* Raw data
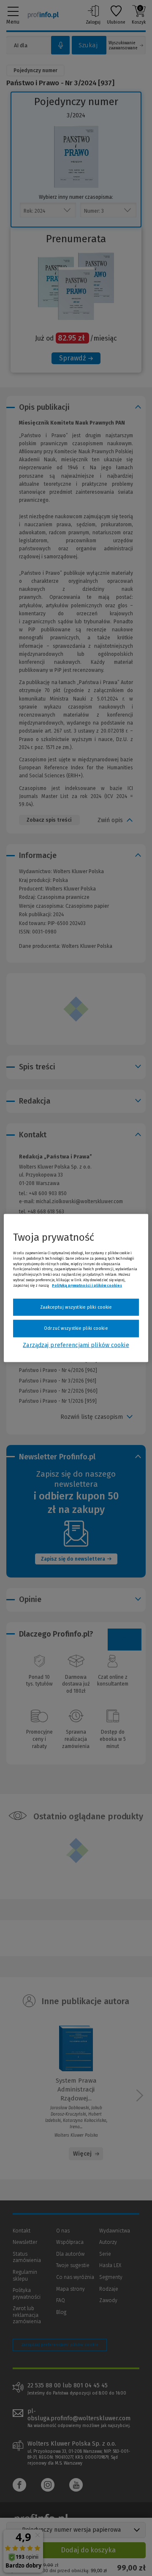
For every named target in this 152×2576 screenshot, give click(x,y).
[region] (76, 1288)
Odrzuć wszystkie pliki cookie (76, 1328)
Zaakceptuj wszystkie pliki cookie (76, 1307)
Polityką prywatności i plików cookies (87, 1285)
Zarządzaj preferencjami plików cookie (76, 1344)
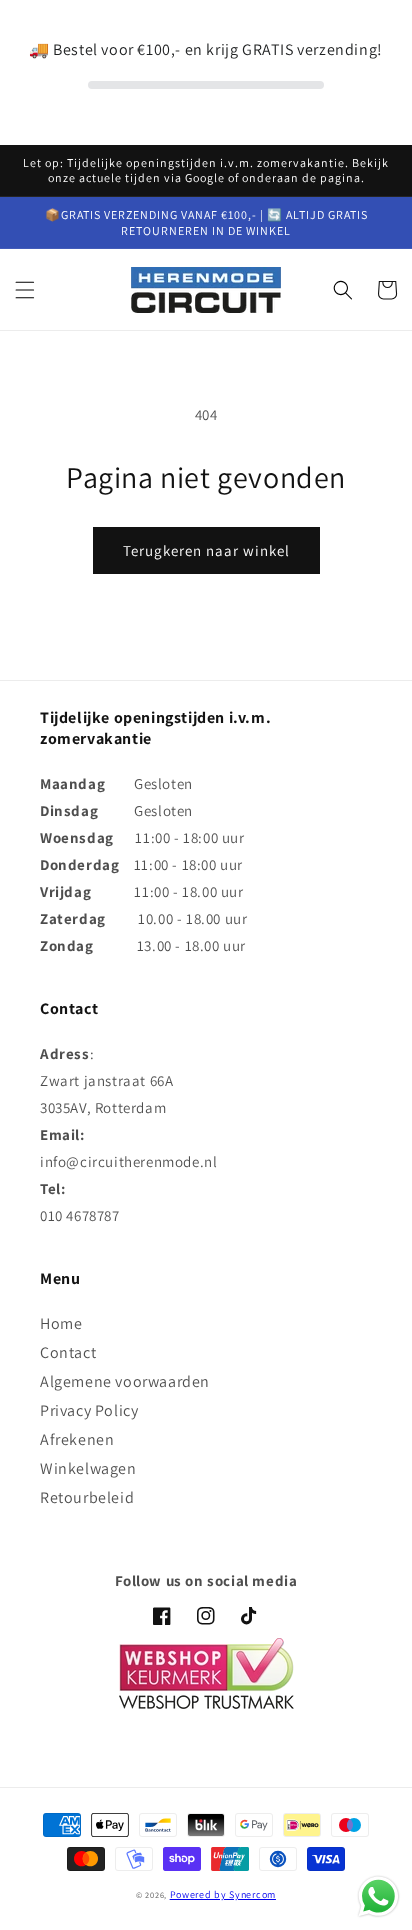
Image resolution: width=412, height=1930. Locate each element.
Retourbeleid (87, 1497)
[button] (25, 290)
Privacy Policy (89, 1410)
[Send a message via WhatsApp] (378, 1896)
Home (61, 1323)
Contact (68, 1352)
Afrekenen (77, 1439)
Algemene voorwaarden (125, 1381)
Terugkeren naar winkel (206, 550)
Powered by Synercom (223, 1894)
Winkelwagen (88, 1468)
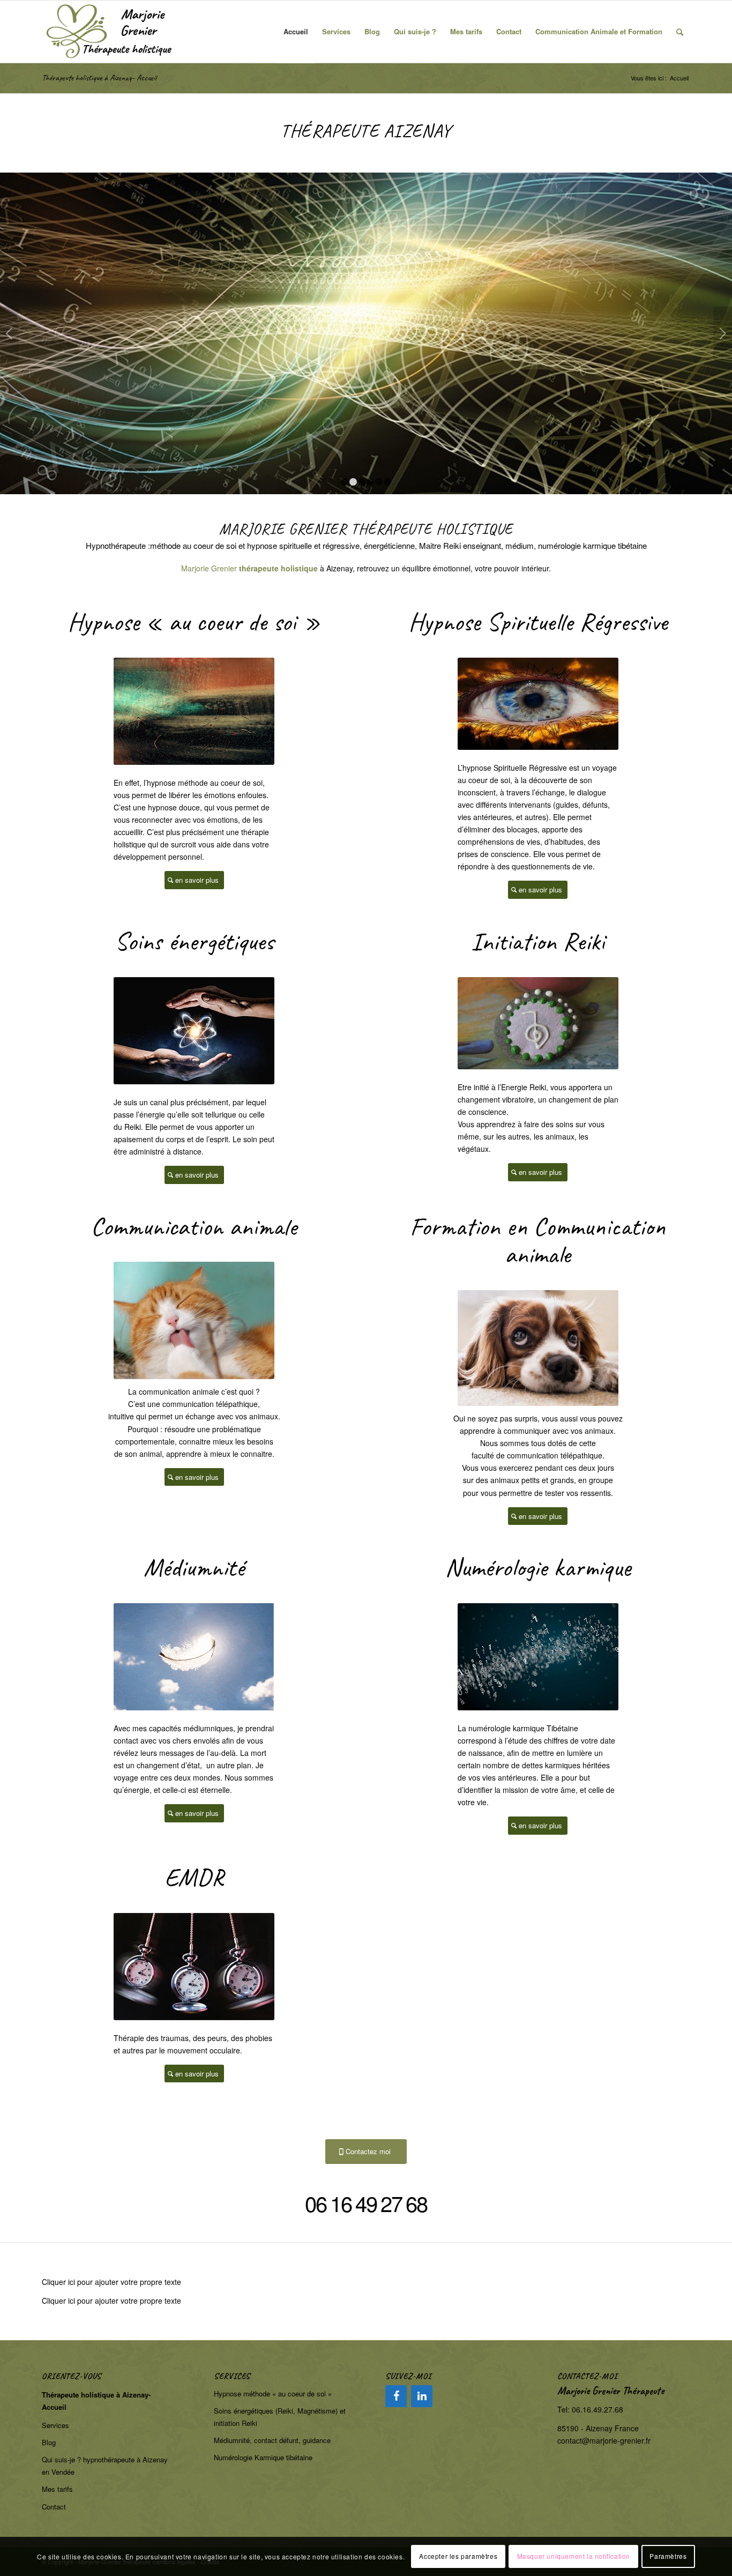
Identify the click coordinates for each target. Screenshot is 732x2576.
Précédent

* Assignment
Your answer must be an exact reproduction of all entries, containing no pictures.

* Answer space
For every named target in this 152×2576 screenshot, give click(x,y).
[region] (76, 1288)
Odrzuć wszystkie pliki cookie (76, 1328)
Zaakceptuj wszystkie pliki cookie (76, 1307)
Polityką prywatności i plików cookies (87, 1285)
Zarządzaj preferencjami plików cookie (76, 1344)
Image resolution: width=412, height=1930. Locate each element.
Retourbeleid (87, 1497)
[button] (25, 290)
Privacy Policy (89, 1410)
[Send a message via WhatsApp] (378, 1896)
Home (61, 1323)
Contact (68, 1352)
Afrekenen (77, 1439)
Algemene voorwaarden (125, 1381)
Terugkeren naar winkel (206, 550)
Powered by Synercom (223, 1894)
Winkelwagen (88, 1468)
Identify the click coordinates for each target. Screenshot is 732x2576.
Précédent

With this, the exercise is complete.